HANNITY: But look at Greece; look at Europe. Why would you follow a model that has failed so miserably?

GIULIANI: I mean, you're going to have to ask them that. I don't know. The argument for government control of economies, I think — I thought that argument was lost in the 1980s.

HANNITY: Let me press you on this. So if we don't — if conservatives don't win back the government, irreparable damage to America? Debt that...

GIULIANI: Yes. Debt that your children and my children and grandchildren are going to have to — are going to have to pay for well into the future, no matter how much you reverse by the time you get to 2012.

HANNITY: America loses its AAA bond rating?

GIULIANI: It could be. It has national security implications. An America that isn't strong enough to defend itself and to defend the rest of the — who — who is going to take care of the rest of the world if it isn't America?

HANNITY: Good question.

GIULIANI: Nobody else cares the way we do about the rest of the world.

HANNITY: So the president wants to close Gitmo. He tells our enemies, our enhanced interrogation techniques, said he stops them. Doesn't admit a war on terror; these are man-caused disasters.
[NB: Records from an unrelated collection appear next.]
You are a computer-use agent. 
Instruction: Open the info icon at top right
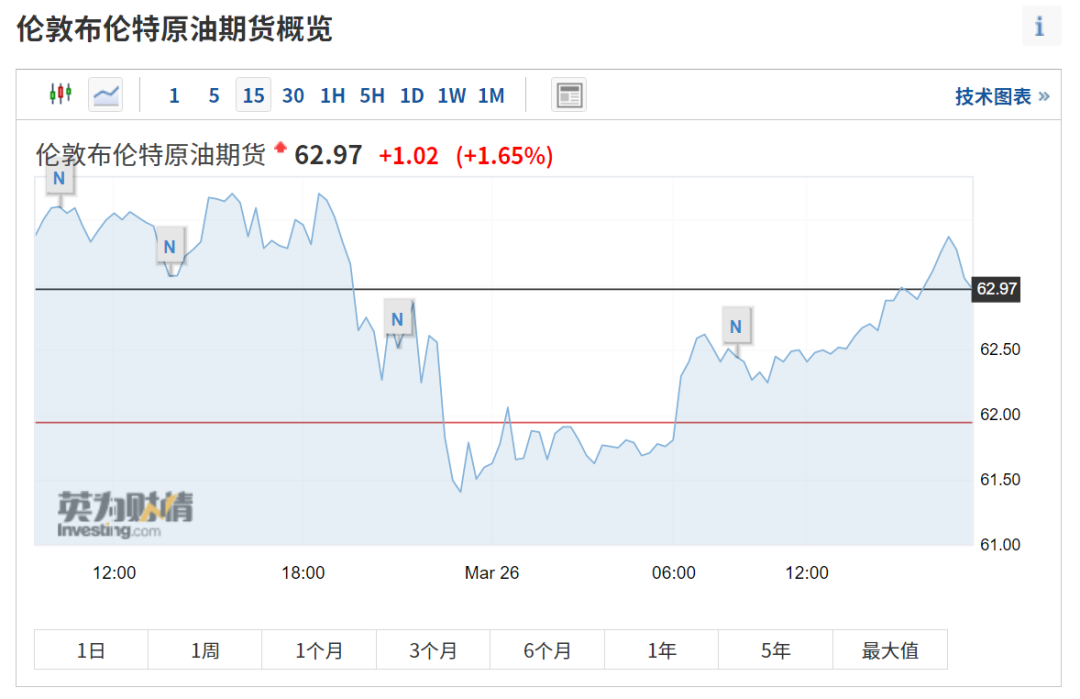(1040, 26)
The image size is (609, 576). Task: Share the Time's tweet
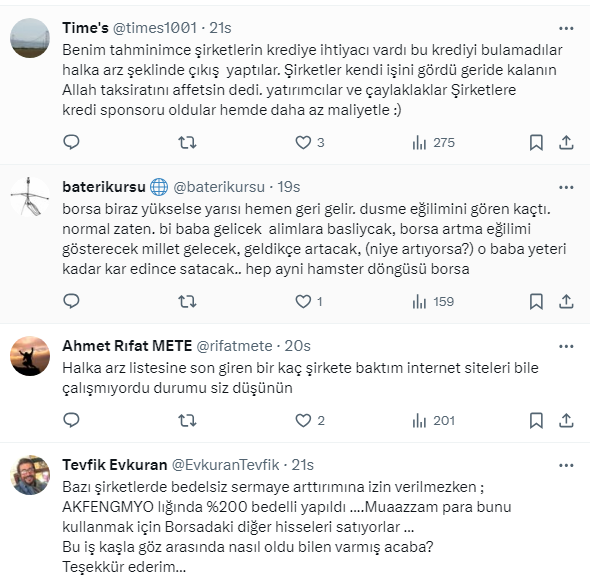566,143

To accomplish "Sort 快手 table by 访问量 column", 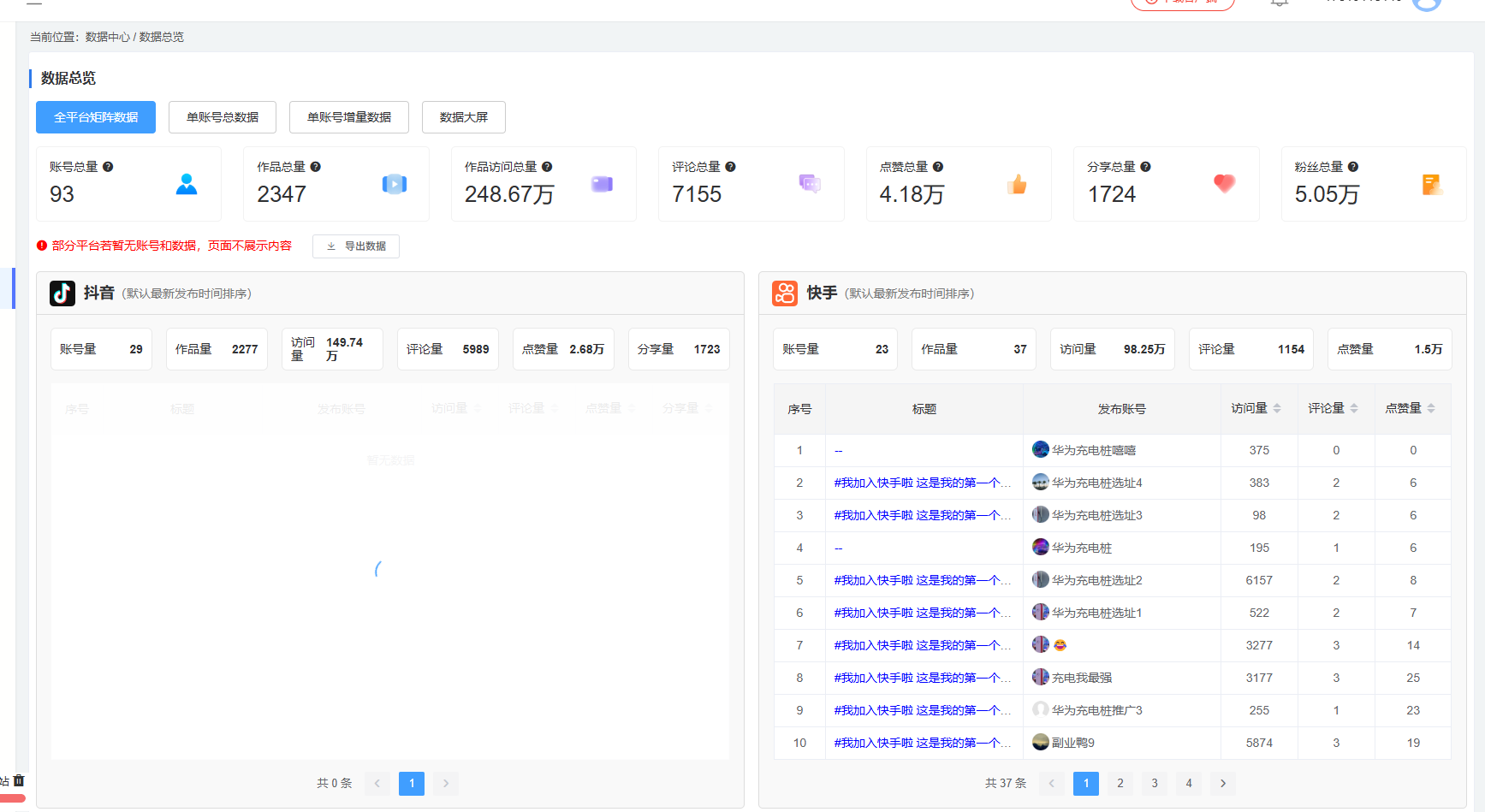I will click(x=1276, y=409).
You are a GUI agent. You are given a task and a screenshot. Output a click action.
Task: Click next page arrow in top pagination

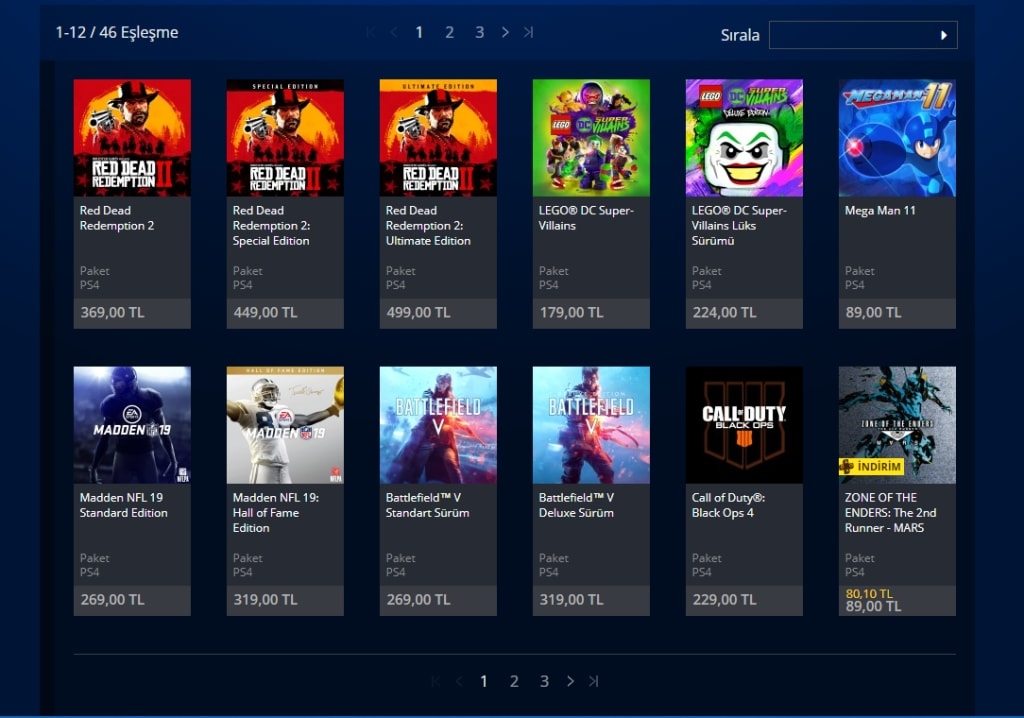tap(505, 32)
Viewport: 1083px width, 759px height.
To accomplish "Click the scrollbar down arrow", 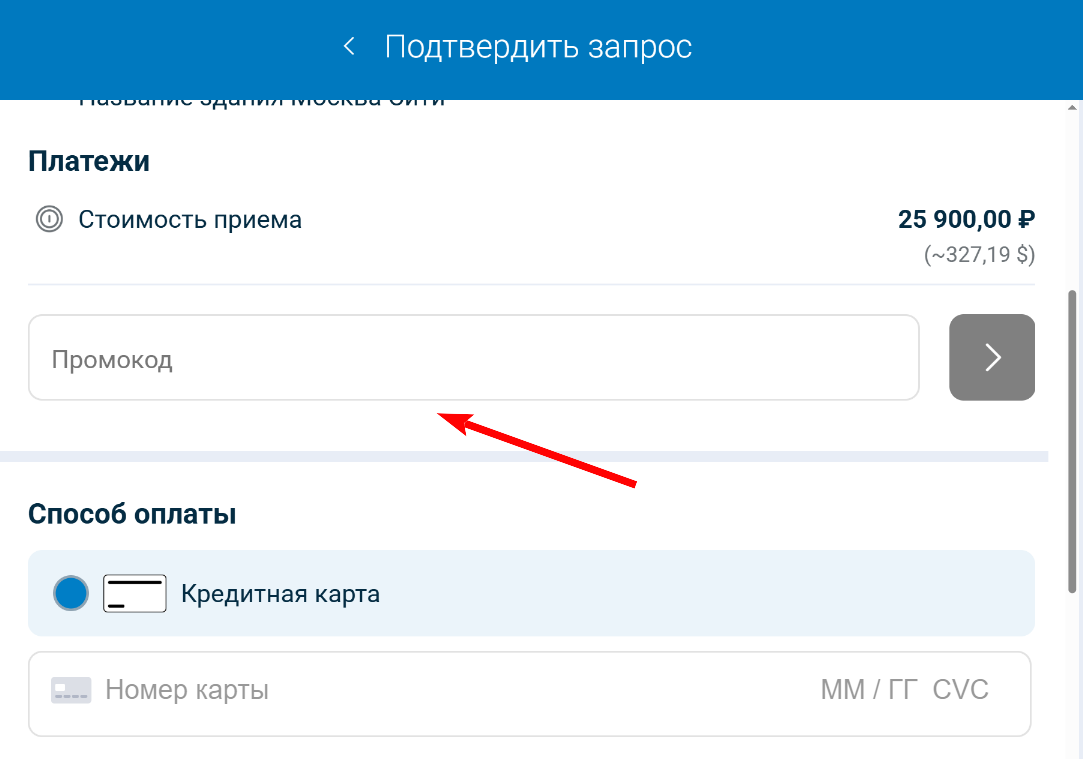I will (1073, 752).
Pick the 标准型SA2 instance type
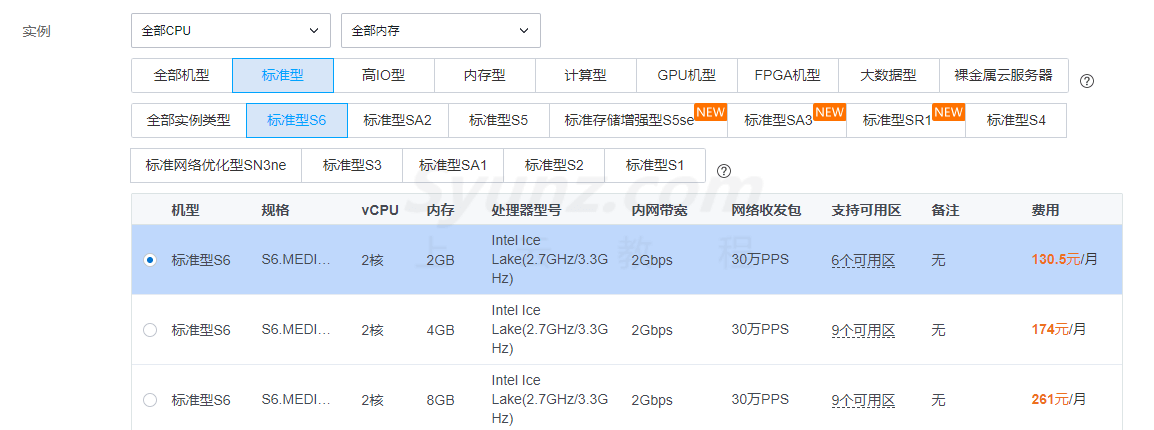The height and width of the screenshot is (430, 1154). point(397,120)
Now he tells the world today that, by the way, you can — if you attack us with biological, chemical weapons or a cyber attack of some kind, crippling...

GIULIANI: I don't know if they have any idea of how catastrophic a chemical or biological attack on the United States can be.

HANNITY: Right. What if it happened in New York?

GIULIANI: I remember three — three days — four days after September 11, very late on a Friday night, I bought all of these experts together to discuss with me, doctors and experts I had on a panel and people I brought in to discuss, how do we deal with biological warfare, how do we deal with chemical warfare if we get hit with that?

HANNITY: Anthrax right after.

GIULIANI: Because a few weeks later — a few weeks later we were hit with anthrax. The meeting lasted about two-and-a-half, three hours. I left there, and I couldn't sleep that night. I couldn't sleep many nights then. Couldn't sleep that night because there were a couple of things they could have done to us that our best answer would have been to put people on Randall's Island and just let them die.

I mean, the biological agents and chemical agents that are available can do incredible, catastrophic — kill thousands and thousands of people. To take off the table or even to announce how we might respond, seems to me entirely irresponsible and really naive.

HANNITY: All right. You're — are you saying, based on this conversation that caused sleepless nights for you, that the materials are available that we could knock out a town, knock out a small city? This could happen in America?

GIULIANI: Of course it could, yes. Yes, I mean, you know, smallpox, sure we have agents that can deal with it. We have injections we can now give and vaccinations. We're not sure how they're going to work. I don't even want to mention all the things that are available.

Security is now — is now my business. I can't imagine why a president of the United States would want to tie our hands and how, first of all, we deter and, number two, how we respond to catastrophic attack the way...

HANNITY: Last question, do you see Republicans winning in November? Do you think they're there yet? Do you...

GIULIANI: I think we are — we're getting there. I think — yes, I do think — I can see how we could win the House of Representatives back at this point. I think the Senate is still difficult, haven't given up yet, but I think we could.

HANNITY: OK, Mr. Mayor, thanks very much. Appreciate it.